[Pixel coordinate grounding data]
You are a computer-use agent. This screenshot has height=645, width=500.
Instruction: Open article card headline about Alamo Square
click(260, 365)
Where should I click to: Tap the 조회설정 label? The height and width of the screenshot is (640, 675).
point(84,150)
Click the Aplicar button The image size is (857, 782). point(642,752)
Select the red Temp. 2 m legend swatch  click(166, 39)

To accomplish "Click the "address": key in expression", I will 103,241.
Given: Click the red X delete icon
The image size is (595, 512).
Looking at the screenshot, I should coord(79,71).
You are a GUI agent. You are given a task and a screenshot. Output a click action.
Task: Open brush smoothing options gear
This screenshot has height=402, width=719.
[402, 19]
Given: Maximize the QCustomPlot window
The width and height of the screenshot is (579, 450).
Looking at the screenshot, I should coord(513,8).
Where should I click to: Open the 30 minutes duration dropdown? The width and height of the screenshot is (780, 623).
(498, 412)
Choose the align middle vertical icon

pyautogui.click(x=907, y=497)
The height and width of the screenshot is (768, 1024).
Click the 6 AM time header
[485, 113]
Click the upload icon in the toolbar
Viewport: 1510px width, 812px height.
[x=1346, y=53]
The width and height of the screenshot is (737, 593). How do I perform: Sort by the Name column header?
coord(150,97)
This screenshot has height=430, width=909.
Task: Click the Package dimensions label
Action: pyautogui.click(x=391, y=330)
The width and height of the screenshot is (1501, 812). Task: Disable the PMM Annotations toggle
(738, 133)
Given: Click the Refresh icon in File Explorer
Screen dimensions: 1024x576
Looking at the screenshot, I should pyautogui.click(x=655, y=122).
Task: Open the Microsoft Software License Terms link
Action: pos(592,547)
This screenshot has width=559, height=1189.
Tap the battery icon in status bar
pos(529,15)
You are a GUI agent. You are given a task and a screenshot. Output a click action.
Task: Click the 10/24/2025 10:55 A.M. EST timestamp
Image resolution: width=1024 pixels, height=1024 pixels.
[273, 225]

■ DESCRIPTION OF THE TASK ■
A complete, exact copy of the records is what is needed.

■ ANSWER BELOW ■
You are a computer-use agent. This screenshot has height=645, width=500.
Instruction: Open article card headline about Alamo Square
click(260, 365)
Where should I click to: Tap the 조회설정 label? The height and width of the screenshot is (640, 675).
point(84,150)
Click the Aplicar button The image size is (857, 782). point(642,752)
Select the red Temp. 2 m legend swatch  click(166, 39)

To accomplish "Click the "address": key in expression", I will 103,241.
Given: Click the red X delete icon
The image size is (595, 512).
Looking at the screenshot, I should coord(79,71).
You are a GUI agent. You are given a task and a screenshot. Output a click action.
Task: Open brush smoothing options gear
This screenshot has height=402, width=719.
[402, 19]
Given: Maximize the QCustomPlot window
The width and height of the screenshot is (579, 450).
Looking at the screenshot, I should coord(513,8).
Where should I click to: Open the 30 minutes duration dropdown? The width and height of the screenshot is (780, 623).
(498, 412)
Choose the align middle vertical icon

pyautogui.click(x=907, y=497)
The height and width of the screenshot is (768, 1024).
Click the 6 AM time header
[485, 113]
Click the upload icon in the toolbar
Viewport: 1510px width, 812px height.
[x=1346, y=53]
The width and height of the screenshot is (737, 593). How do I perform: Sort by the Name column header?
coord(150,97)
This screenshot has height=430, width=909.
Task: Click the Package dimensions label
Action: pyautogui.click(x=391, y=330)
The width and height of the screenshot is (1501, 812). Task: Disable the PMM Annotations toggle
(738, 133)
Given: Click the Refresh icon in File Explorer
Screen dimensions: 1024x576
Looking at the screenshot, I should pyautogui.click(x=655, y=122).
Task: Open the Microsoft Software License Terms link
Action: pos(592,547)
This screenshot has width=559, height=1189.
Tap the battery icon in status bar
pos(529,15)
You are a GUI agent. You are given a task and a screenshot. Output a click action.
Task: Click the 10/24/2025 10:55 A.M. EST timestamp
Image resolution: width=1024 pixels, height=1024 pixels.
[273, 225]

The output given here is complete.